=== Do this ===
Lay out the rows below as a Markdown table with columns No and Line, from the start of the rows through the line that contains "2025年4月 (829, 740)", inclusive. Number each line and leave out blank lines.
··· Exercise data
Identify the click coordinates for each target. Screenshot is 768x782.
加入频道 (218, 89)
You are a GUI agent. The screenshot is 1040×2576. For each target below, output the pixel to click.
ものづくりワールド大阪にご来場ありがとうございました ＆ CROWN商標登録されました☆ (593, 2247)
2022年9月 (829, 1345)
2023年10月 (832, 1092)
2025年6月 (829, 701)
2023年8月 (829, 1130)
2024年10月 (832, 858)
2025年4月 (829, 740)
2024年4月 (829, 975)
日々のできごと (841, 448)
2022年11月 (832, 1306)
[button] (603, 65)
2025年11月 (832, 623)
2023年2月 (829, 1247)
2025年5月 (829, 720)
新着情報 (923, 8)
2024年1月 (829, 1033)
······
=== Exercise output ===
| No | Line |
|---|---|
| 1 | Identify the click coordinates for each target. Screenshot is 768x782. |
| 2 | 加入频道 (218, 89) |
| 3 | You are a GUI agent. The screenshot is 1040×2576. For each target below, output the pixel to click. |
| 4 | ものづくりワールド大阪にご来場ありがとうございました ＆ CROWN商標登録されました☆ (593, 2247) |
| 5 | 2022年9月 (829, 1345) |
| 6 | 2023年10月 (832, 1092) |
| 7 | 2025年6月 (829, 701) |
| 8 | 2023年8月 (829, 1130) |
| 9 | 2024年10月 (832, 858) |
| 10 | 2025年4月 (829, 740) |